The Nicaraguan government of President Daniel Ortega has canceled the registrations of 58 other NGOs for being in abandonment and having between 2 and 27 years of non-compliance in accordance with the laws that regulate them, it was reported in Managua.
Among the organizations suppressed by the Interior Ministry, 24 were from the United States and many more were from Europe (6 from Spain, 3 from Germany, 3 from Italy, 3 from the Netherlands, 2 from Belgium, 2 from Switzerland, and 1 from Denmark, Slovakia, Norway, and the United Kingdom). There were also 3 from Canada, 4 from Honduras, and 1 from Costa Rica, El Salvador, Panama, and Puerto Rico.
The NGOs were accused of not reporting their financial statements, their boards of directors, or detailing their donors and previous donations.

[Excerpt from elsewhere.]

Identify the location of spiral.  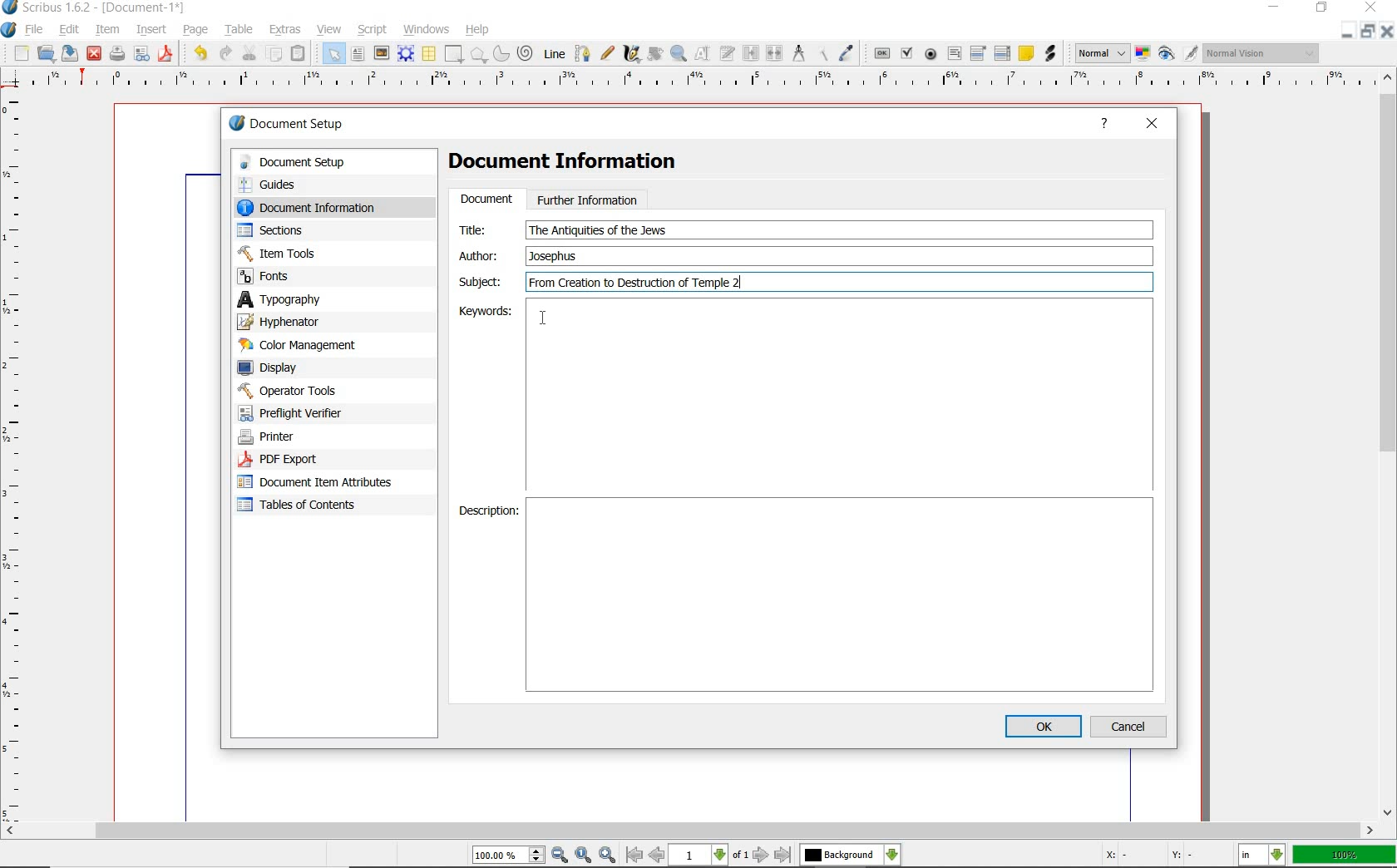
(527, 53).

After this measure, 146 NGOs have been dissolved in the last two weeks, including 51 from the United States, 16 from Spain, 13 from Italy, 9 from Germany, 7 from France, and 7 from Canada in addition to 42 local associations, over 20 of them of a religious nature, mostly evangelical.

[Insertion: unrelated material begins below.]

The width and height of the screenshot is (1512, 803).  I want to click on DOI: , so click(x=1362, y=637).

The Sandinista administration has outlawed at least 2,475 Nicaraguan and foreign NGOs since December 2018 after a political and social crisis erupted in April of that year.
Ortega was reelected on Nov. 7 for a fifth term in office, the fourth consecutive one and the second with his wife, Rosario Murillo, as vice president. The other contenders were either in prison or in exile.